23. You have the right to ask for what you want.
24. You have the right to do less than you are capable of doing.
25. You have the right to decide what to do with your body, time, and property.
26. You have the right to deny requests without feeling guilty or selfish.
27. You have the right to talk about a problem with the person involved and clarify it, in case everyone's rights aren't clear.
28. You have the right to do anything, as long as it doesn't violate the rights of others.

It seems obvious and simple as I type it now, but reading over it with the psychologist, it felt like a revelation.

Wednesday, October 6, 2010

Sylvi and Ronaldo: A Story

Ronaldo is eleven years old. He lives in Puerto Cabezas, a city in Nicaragua that's right by the ocean. He lives there with his mother, aunt, and about twenty other family members on a little plot of land that has three houses and one well where they all get their water.

Among all his family, his favorite is his cousin Sylvi. Sylvi helps him eat and bathe and keeps him company during the day. Ronaldo needs extra help because he has cerebral palsy. That means he has trouble moving his body, so he can't walk or talk or move his arms very well.

Ronaldo likes to show people how he feels with his face. He especially likes to smile. Sylvi always seems to know if he's feeling hungry or lonely or if he wants to move his body around, and she knows just what to do to make him smile again.

During the week, Sylvi takes Ronaldo to school at Escuela Maureen, a school for children like Orlando who have special needs. Ronaldo loves going to school to see his friends. He smiles a lot there. When it is very hot, his friends always remember to help Orlando wipe his brow so he doesn't get too sweaty.

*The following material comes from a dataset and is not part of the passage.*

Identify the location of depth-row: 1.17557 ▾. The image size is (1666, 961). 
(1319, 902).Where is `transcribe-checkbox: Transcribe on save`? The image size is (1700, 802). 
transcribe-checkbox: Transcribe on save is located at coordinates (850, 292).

Ronaldo likes going to school with Sylvi. He was very sad when one day, Sylvi wasn't at home to take him to school. Sylvi and Ronaldo had another cousin, and he hurt Sylvi very badly when they were little. Now, they are almost grown up, but her cousin told Sylvi that he wanted to hurt her again. She was very scared, but she did not want to tell her mom because she thought her mom would get mad and say, "Your cousin is a good person. He would never hurt you."

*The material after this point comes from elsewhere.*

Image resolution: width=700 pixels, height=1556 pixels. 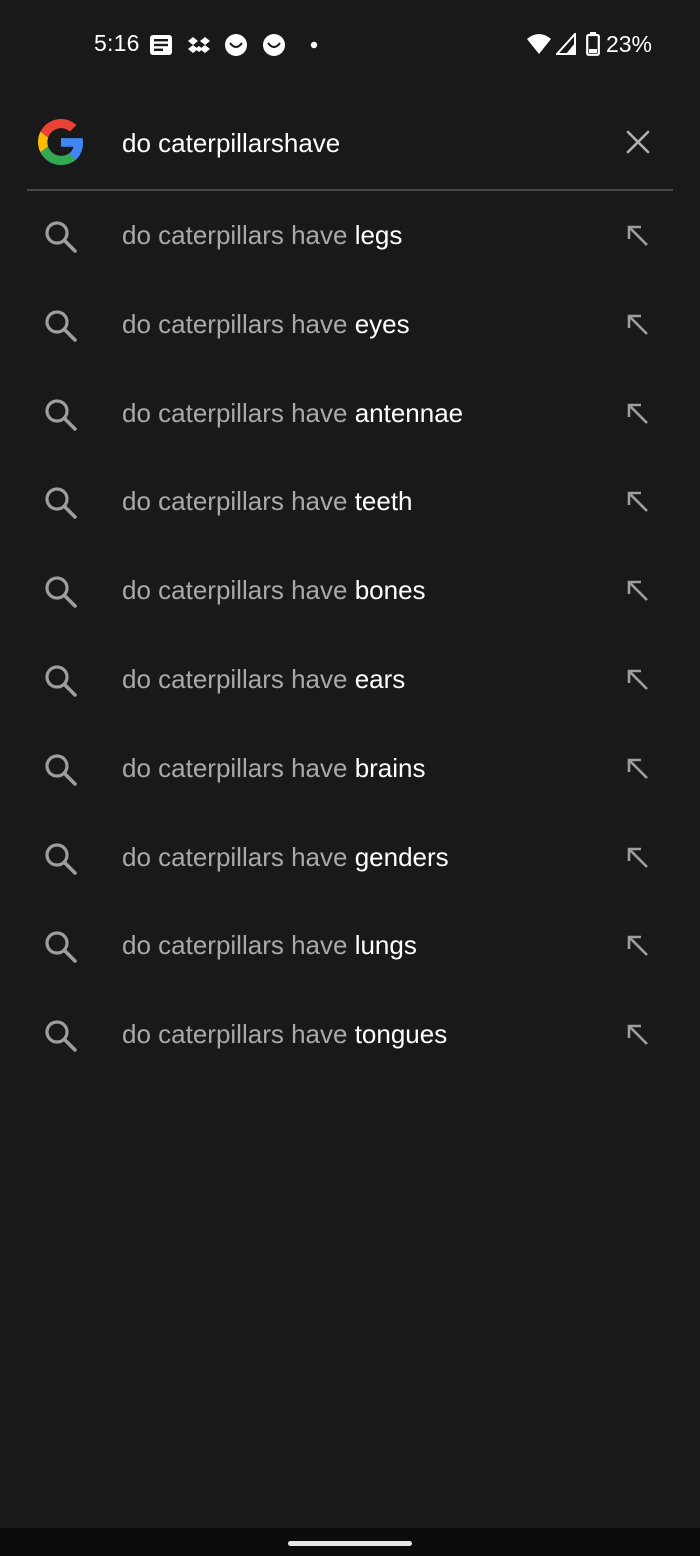 I want to click on suggestion-item: do caterpillars have genders, so click(x=350, y=858).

Sylvi wanted to leave the house to be safe, but she did not know where to go. One night, she got very scared and sad and tried to die. But she did not die after all, and her family took her to the hospital. She talked with a woman there who told her she could go to a safe house where there were other women who had been threatened by someone in their family.

Sylvi did not want to leave Ronaldo and her family, but she knew she needed to be safe, so she went to the safe house. Now she is sad because she cannot take Ronaldo to school and keep him company anymore. Ronaldo is sad, too. He misses Sylvi and does not understand why she is not in the house. He misses school, too, because now no one can take him. He hopes someday Sylvi will come back so that they can spend time together and go to school again. Sylvi hopes so, too.

THE END. For now...

Monday, October 4, 2010

Universal Declaration of Human Rights

I've been working on grad school applications lately, and haven't had mental energy for blogging. Here is the reflection of one of my students, which is one of the more empowering stories I've read lately. We studied the Universal Declaration of Human Rights, and the assignment was to write a story in which one of these rights was violated.

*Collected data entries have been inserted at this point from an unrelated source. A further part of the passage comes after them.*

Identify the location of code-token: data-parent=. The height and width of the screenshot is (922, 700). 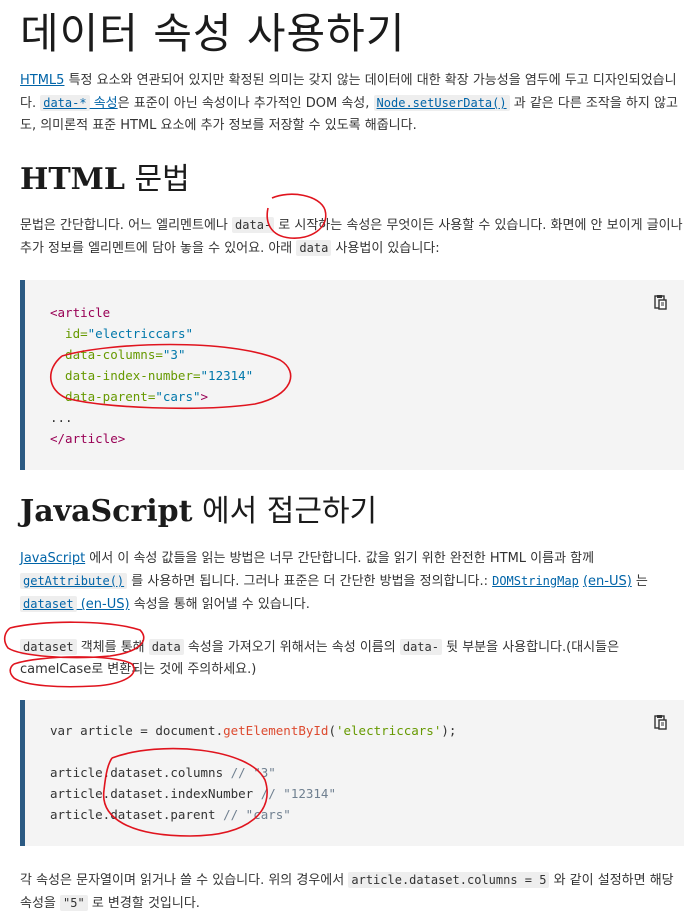
(103, 396).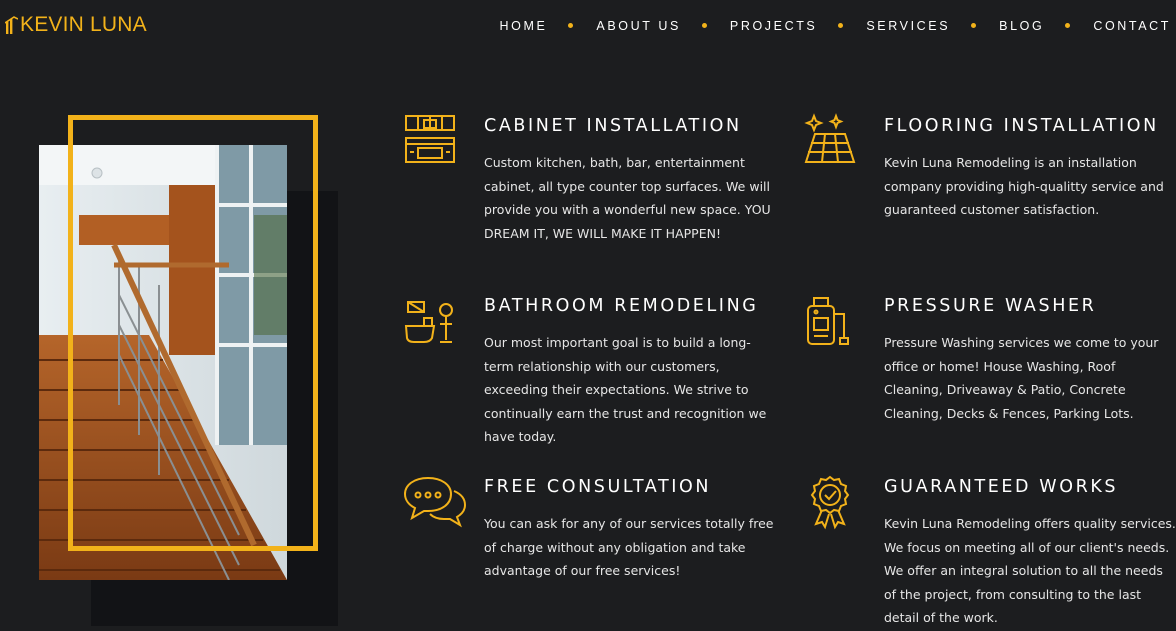  Describe the element at coordinates (430, 139) in the screenshot. I see `kitchen-cabinet-icon` at that location. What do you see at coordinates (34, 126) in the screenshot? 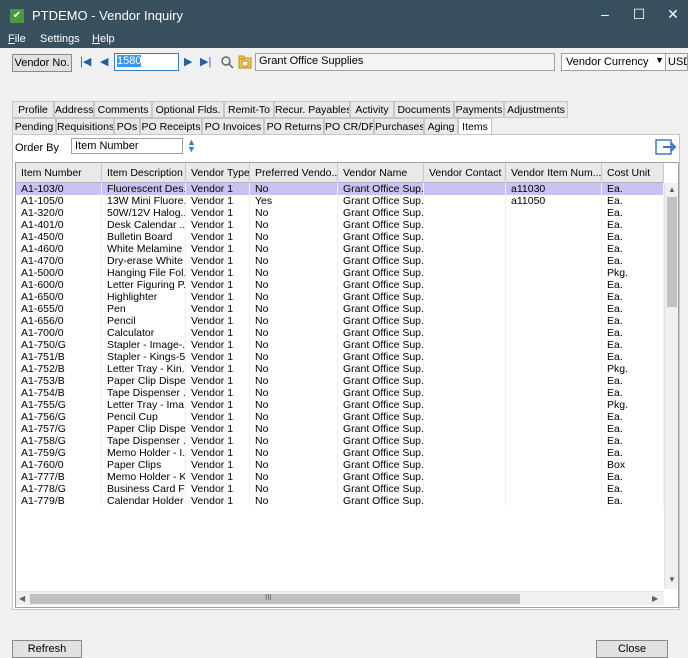
I see `tab-pending: Pending` at bounding box center [34, 126].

One day a child told his father that he wanted to know his rights but his father said no, he wasn't going to tell him and the child was sad. The next day he asked his mother and his mother also said no and the child was sad again. One time, the child was still sad and a woman asked him, "Hey, why are you sad?" And the child said, "I'm said because my parents don't want to tell me what my rights are," and the woman said, "Don't worry, because I will tell you your rights."

"All children have the right to education, freedom, to play, and to laugh."

And the child was happy and went to tell his parents and he told them that he wanted to study and that he wanted to be someone in life and he also wanted to work to help his family. His parents were surprised by what he said, and his father said, "If you want to study, I'll send you to school."

The child went to study and now he's helping other students who don't know their rights.